== PROVIDED INFORMATION ==

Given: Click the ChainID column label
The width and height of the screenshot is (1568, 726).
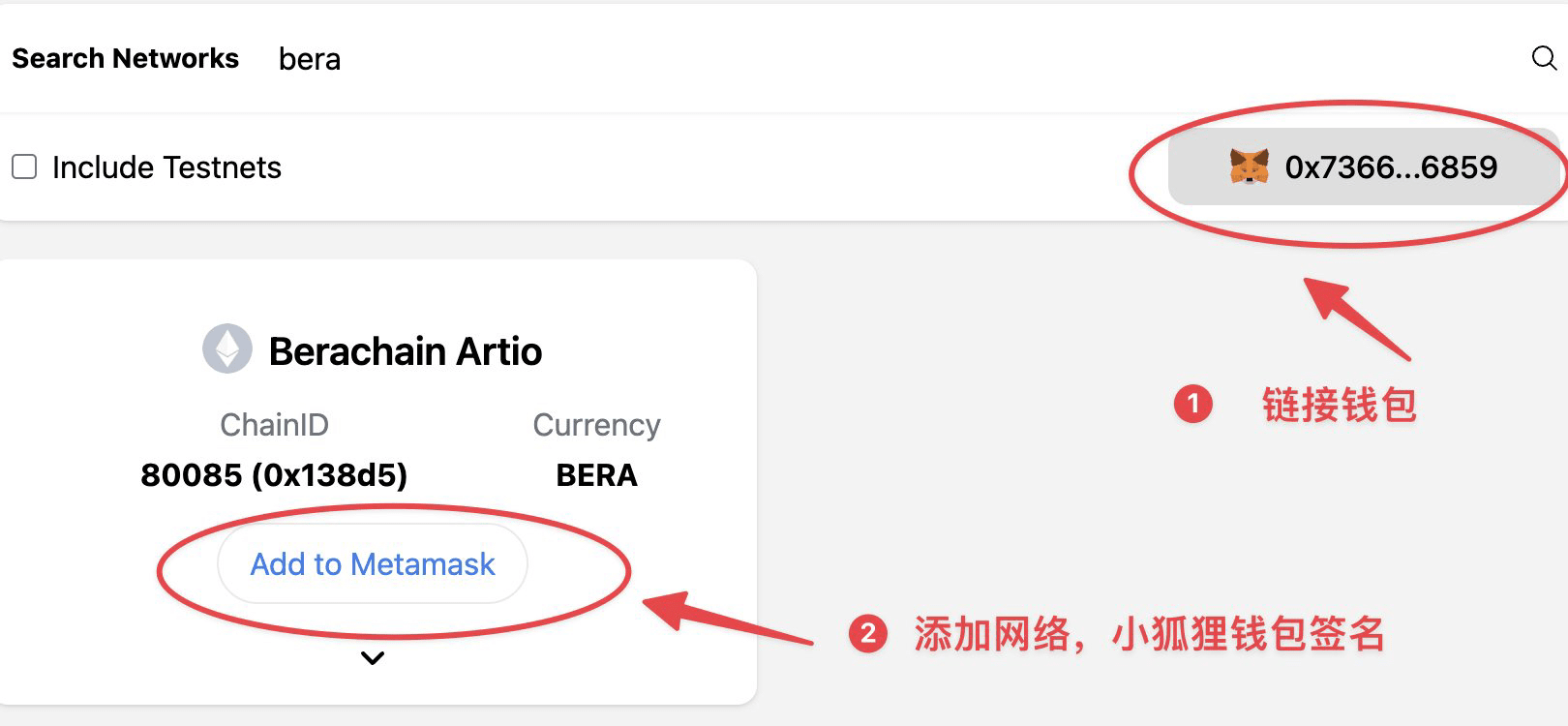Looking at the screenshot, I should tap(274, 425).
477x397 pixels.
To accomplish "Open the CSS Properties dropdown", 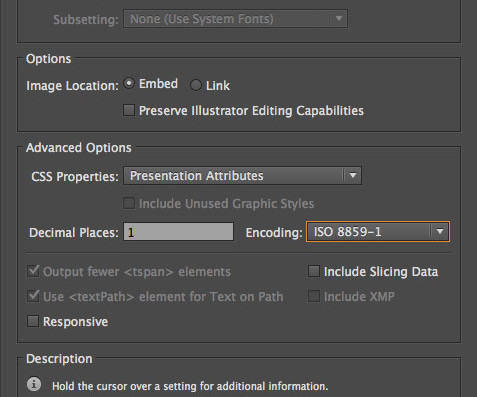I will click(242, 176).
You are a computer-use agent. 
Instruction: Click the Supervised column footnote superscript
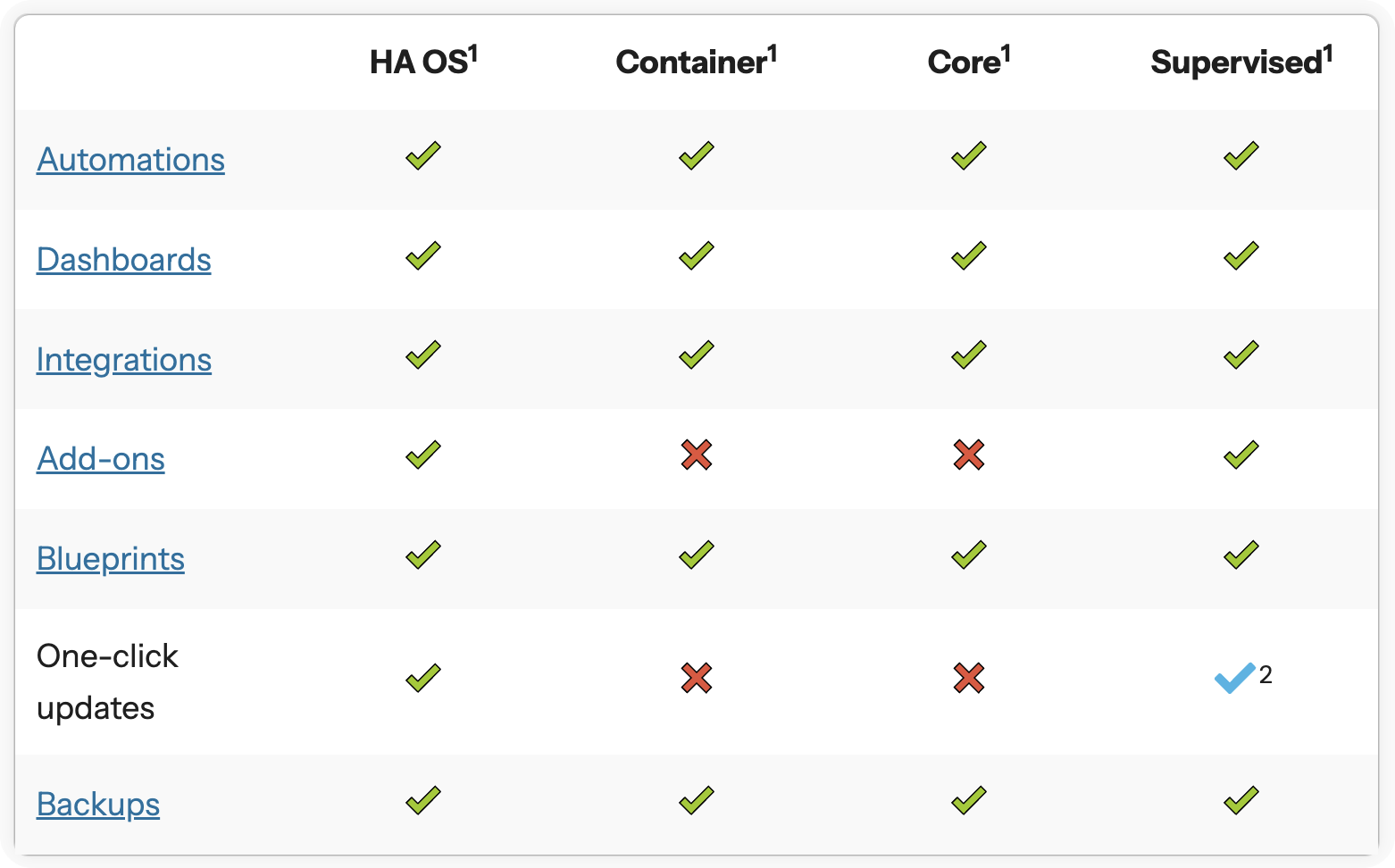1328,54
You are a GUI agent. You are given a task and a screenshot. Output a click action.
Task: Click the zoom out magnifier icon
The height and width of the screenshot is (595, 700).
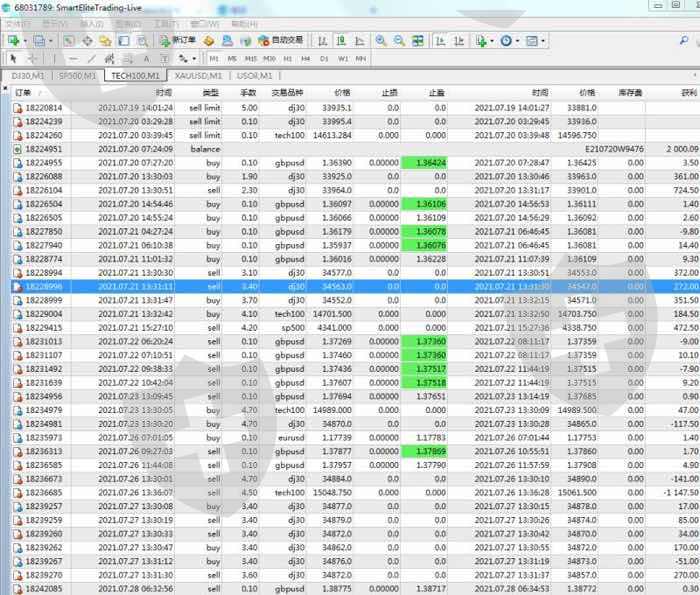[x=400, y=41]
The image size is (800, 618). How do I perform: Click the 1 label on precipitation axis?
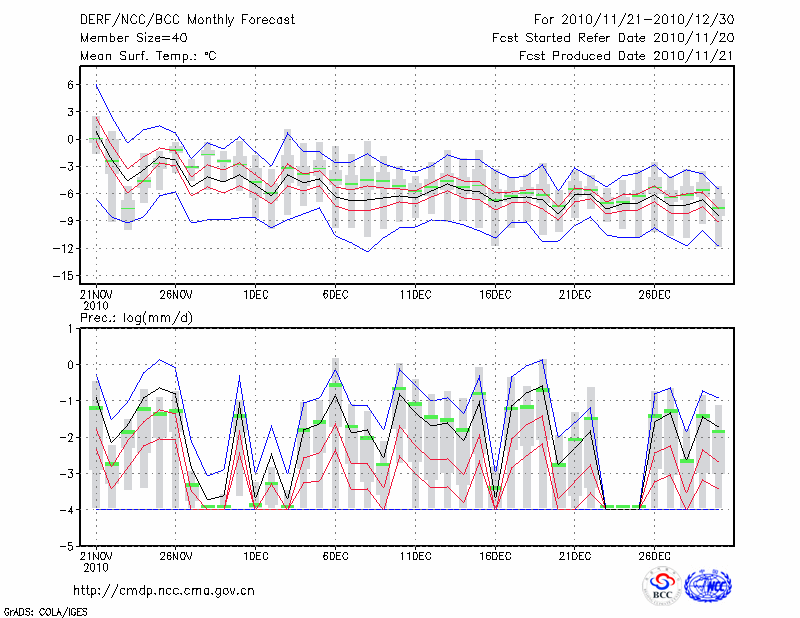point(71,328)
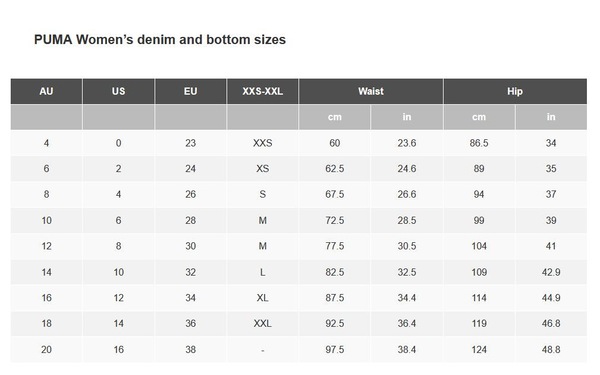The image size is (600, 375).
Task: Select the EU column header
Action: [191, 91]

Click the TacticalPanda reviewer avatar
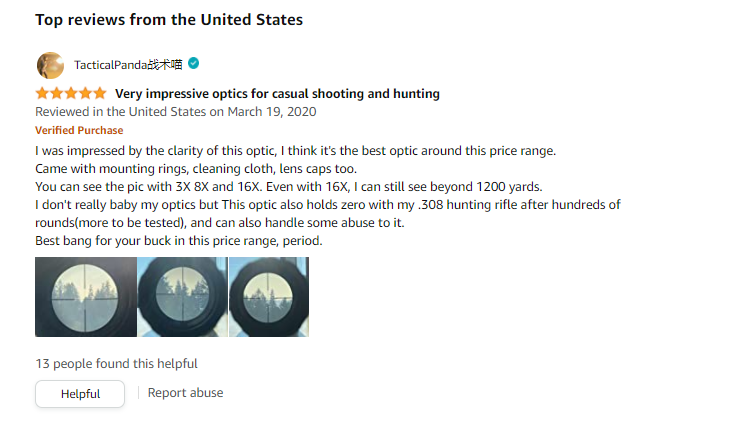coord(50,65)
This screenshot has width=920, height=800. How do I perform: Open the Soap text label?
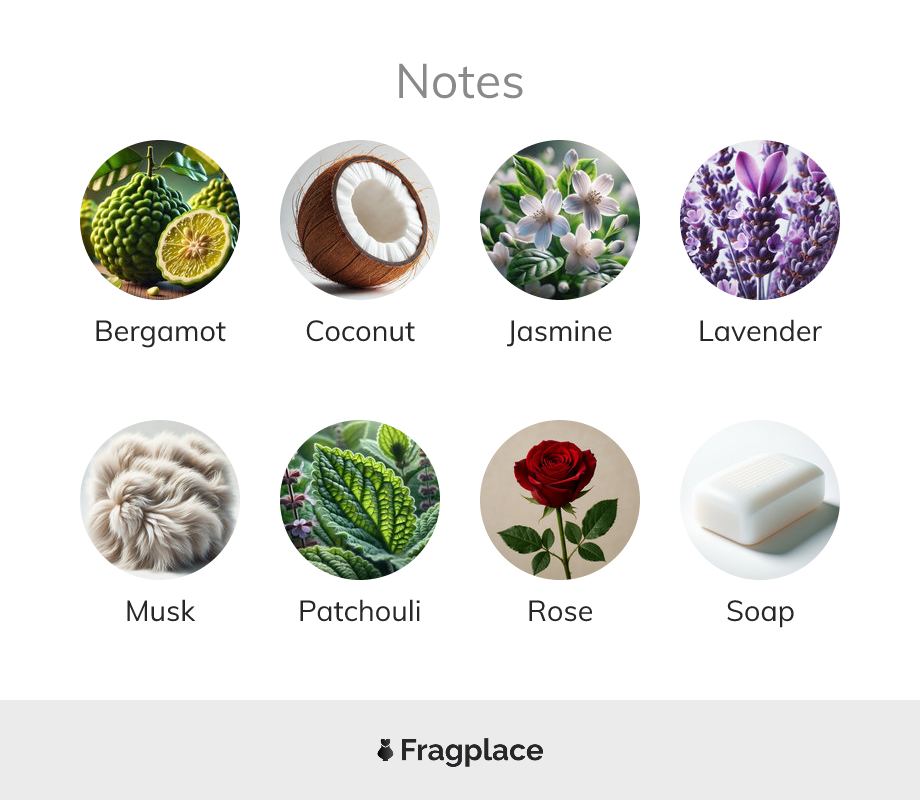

== TASK PROMPT ==
A single figure is required: the number of lines above in which the string "agent" appears.

== YOUR SOLUTION ==
2